## DOCUMENT SEGMENT
The 46 % group was pretty adamant on their side too! "Are you
kidding?! Wheres the recycle bin?! If bigger and better comes
along, you take it! Look, you dont keep the first house you
ever get. If I want a memory, Ill take a picture! Wheres
my new ring?"
Predictions
Not being a clinical psychiatrist myself I was curious what predictions
a top, board-certified psychiatrist might have as to which group
(the 54% romantics, the 46% materialistics) would have a better
chance at happily ever after wedded bliss. Dr. Frank Montalvo M.D.
Ph.D. predicted that after 15 years the materialistic group would
be pummeled with divorce. Prediction: 15-18% would still be around
to celebrate another anniversary and 82-85% would have already been
through divorce court.
Prediction: The romantic group would stave off divorce
far better. His prediction was that approximately 80% would still
be together with 20% having left for greener pastures.
Results
Five Year Mark
At the five year mark it appears that the doctor is barking up the
wrong tree. The romantic group has suffered approximately a 10%
divorce rate and the materialistic group a 9.8% divorce rate. At
this point there appears to be no discernible differences between
the groups. The materialistic group is not on course to do any better
or worse based on their numbers.
Ten Year Mark
By the ten year mark something unexpected happened. The romantics
divorce rate had slowed down and the materialistics had raced forward.
Fifty-two percent of those that would trade in were now divorced
and 16% of the romantics, were divorced. While there had been a
60% increase of the romantics to divorce the materialistics numbers
had increased five fold!
Fifteen Year Mark
When the final numbers came in I was dumfounded, and in awe of Doctor
Montalvos remarkable, almost psychic ability to nail his predictions.

## EXERCISE INSTRUCTIONS
1. List every section heading in the text about the ring survey and divorce rates.
2. Carry on the text about the ring survey and divorce rates, starting after its last sentence.

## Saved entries
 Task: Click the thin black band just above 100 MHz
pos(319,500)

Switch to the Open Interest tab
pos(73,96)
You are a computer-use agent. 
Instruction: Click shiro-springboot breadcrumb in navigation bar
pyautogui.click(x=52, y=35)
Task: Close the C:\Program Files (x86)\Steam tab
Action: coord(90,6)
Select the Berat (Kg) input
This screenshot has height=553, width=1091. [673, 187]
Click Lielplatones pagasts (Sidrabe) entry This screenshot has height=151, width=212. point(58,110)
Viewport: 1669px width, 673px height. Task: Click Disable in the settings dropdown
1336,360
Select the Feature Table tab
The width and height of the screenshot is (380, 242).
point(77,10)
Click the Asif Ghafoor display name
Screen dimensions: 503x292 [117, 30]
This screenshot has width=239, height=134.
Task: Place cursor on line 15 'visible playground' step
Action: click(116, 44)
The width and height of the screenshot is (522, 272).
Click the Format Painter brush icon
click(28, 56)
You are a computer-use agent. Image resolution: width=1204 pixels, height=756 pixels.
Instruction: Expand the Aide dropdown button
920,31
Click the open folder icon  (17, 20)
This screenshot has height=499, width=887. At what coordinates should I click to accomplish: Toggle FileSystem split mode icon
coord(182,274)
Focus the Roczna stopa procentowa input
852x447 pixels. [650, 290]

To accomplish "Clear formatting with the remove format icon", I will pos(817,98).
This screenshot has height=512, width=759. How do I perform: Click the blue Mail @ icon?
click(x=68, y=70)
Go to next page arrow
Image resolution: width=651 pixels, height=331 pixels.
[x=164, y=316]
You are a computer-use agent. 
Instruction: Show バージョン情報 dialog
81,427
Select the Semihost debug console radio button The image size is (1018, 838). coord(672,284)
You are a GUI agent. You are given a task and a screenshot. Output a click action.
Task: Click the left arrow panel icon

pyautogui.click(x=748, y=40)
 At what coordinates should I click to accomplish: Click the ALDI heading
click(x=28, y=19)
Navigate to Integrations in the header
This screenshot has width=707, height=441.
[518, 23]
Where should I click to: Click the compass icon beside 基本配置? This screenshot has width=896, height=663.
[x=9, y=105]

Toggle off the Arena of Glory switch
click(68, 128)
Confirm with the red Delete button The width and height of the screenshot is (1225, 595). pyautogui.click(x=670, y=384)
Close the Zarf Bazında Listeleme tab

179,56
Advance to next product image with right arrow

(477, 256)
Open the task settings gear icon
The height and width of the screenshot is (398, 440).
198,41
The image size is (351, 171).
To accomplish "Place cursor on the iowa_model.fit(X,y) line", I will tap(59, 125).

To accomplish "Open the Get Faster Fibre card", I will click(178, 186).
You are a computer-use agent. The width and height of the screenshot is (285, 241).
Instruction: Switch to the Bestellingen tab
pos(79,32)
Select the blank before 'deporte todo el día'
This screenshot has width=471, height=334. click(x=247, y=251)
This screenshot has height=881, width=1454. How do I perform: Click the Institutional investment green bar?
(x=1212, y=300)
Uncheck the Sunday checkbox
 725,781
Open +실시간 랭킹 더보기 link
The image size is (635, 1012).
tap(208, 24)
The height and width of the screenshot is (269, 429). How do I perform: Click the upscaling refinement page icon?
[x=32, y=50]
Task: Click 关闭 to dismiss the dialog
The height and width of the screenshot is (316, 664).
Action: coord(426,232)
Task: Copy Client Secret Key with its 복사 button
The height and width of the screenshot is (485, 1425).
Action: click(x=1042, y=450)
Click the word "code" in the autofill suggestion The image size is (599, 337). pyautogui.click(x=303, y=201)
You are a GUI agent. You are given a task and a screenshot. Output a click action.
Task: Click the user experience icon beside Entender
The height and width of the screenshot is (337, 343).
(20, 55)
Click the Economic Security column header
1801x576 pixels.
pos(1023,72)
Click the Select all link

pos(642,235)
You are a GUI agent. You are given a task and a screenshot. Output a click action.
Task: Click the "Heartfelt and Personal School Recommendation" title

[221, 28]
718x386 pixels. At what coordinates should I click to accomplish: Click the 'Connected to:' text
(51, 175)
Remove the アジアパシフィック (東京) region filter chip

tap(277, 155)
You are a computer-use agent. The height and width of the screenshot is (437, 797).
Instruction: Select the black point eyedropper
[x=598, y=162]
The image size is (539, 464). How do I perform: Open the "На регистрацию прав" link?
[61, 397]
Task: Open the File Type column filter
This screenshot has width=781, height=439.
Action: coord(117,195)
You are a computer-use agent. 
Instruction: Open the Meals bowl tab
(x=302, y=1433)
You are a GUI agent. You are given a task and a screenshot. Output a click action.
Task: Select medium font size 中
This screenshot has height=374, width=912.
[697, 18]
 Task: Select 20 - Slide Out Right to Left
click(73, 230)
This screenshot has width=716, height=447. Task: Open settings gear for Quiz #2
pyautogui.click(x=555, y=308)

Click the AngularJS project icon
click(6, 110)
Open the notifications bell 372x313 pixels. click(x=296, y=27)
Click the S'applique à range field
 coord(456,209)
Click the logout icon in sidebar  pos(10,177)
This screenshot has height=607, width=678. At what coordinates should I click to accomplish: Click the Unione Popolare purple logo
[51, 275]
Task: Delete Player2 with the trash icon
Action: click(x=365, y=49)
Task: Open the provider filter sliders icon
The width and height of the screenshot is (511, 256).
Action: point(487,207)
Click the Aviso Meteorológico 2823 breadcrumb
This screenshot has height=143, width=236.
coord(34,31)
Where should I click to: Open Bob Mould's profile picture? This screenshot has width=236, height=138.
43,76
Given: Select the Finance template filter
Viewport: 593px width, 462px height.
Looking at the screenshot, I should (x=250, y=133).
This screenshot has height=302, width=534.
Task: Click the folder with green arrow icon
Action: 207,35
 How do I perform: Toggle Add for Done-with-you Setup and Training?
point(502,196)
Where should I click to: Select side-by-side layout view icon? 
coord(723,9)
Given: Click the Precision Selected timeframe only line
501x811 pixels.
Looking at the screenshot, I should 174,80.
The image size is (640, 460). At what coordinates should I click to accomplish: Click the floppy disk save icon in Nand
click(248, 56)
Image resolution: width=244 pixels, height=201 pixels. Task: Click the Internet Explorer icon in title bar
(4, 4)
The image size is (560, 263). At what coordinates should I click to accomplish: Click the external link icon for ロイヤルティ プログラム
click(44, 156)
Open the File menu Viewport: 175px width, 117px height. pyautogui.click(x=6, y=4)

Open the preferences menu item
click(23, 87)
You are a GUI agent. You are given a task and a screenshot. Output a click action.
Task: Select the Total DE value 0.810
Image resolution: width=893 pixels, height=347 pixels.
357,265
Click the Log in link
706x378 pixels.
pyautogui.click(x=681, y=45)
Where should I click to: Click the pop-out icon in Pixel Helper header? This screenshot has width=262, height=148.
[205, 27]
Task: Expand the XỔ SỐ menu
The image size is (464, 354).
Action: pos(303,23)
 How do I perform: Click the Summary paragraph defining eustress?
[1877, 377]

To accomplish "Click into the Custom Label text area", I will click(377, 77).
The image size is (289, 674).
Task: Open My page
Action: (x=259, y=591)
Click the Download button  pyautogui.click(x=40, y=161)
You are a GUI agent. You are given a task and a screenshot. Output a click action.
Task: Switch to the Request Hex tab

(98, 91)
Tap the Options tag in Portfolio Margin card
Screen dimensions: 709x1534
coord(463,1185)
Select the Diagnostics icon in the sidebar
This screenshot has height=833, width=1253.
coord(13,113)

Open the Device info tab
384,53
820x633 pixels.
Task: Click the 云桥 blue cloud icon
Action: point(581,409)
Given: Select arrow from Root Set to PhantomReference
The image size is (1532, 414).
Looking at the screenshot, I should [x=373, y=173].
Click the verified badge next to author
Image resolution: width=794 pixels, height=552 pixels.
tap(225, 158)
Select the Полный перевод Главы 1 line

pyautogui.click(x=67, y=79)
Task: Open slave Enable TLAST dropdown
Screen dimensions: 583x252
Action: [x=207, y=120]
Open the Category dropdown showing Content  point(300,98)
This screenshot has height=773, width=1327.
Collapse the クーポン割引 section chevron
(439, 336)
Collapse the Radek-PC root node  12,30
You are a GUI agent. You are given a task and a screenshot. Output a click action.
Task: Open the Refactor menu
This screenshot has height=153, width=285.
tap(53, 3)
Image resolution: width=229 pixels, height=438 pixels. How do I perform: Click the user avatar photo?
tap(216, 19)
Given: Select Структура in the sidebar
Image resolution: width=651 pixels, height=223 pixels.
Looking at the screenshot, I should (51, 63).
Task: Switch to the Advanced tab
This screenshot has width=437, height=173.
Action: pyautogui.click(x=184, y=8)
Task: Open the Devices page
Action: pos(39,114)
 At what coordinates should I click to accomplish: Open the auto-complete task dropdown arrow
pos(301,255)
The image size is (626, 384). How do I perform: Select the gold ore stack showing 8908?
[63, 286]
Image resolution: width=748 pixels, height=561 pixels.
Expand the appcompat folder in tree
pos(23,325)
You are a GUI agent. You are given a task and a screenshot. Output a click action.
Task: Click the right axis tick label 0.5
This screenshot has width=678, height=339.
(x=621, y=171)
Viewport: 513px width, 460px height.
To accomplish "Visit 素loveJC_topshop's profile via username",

## RESPONSES TO THE EXERCISE
1.
Predictions
Results
Five Year Mark
Ten Year Mark
Fifteen Year Mark

2.
Eighty one percent of the group that said they would gladly upgrade
were now divorced while their apparently overly romantic counterparts
enjoyed a 78% martial success rate! The only question that I had
now was why? "The answer is quite simple," said Dr. Frank
Montalvo. "There are a great many of us, to put it bluntly
that dont like ourselves. They use the trappings of success
as a cloak to disguise this disdain that they have to try to make
themselves feel better. Selfishness is another reason. People that
are always asking whats in it for me with little regard for
others, tend to make a poor mate."
Finally, we have found that if a person is hard-wired to up-grade
their ring for a bigger and better one; their car for a bigger and
better one; their house for a bigger and better one; it is not too
much of a reach to see that if a bigger or better mate comes along
they wont think twice about trading him or her in either!
Final Thoughts
Interestingly, as the years went by each of the participants were
asked if they would reconsider their original decision. By the 15th
year 79.1% of the romantics who said they would never consider trading
in their original diamond had actually now reconsidered. While their
emotional attachment towards their original rock was still quite
high, they felt that it no longer represented who they were now.
Many of them opted for new mountings (platinum settings) and others
traded in the whole thing. (Half of the 79.1% kept and retired their
old ring to be passed down to the next generation while the other
half waved it goodbye.)
It appeared there was not an actual connection between trading in
or upgrading the original ring. It was the initial belief that they
could see themselves easily trading in the ring from the beginning
that turned out to be the fly in the ointment. In other words, it
signaled a lack of commitment.
The final head scratcher I pondered is, of the 22% of the original
romantics that ended up in divorce, 97.4% never wavered on their
original answer. Is it possible that a bride or groom that was unwilling
to change their attitudes ended up stagnating in their relationship
because they tried to hold on so desperately to that original love
without allowing it to grow and mature? I dont have all the
answers. But what I can tell you is this. In the end those that
anticipated a change and those that refused to change ended up in
the same place. Back where they started.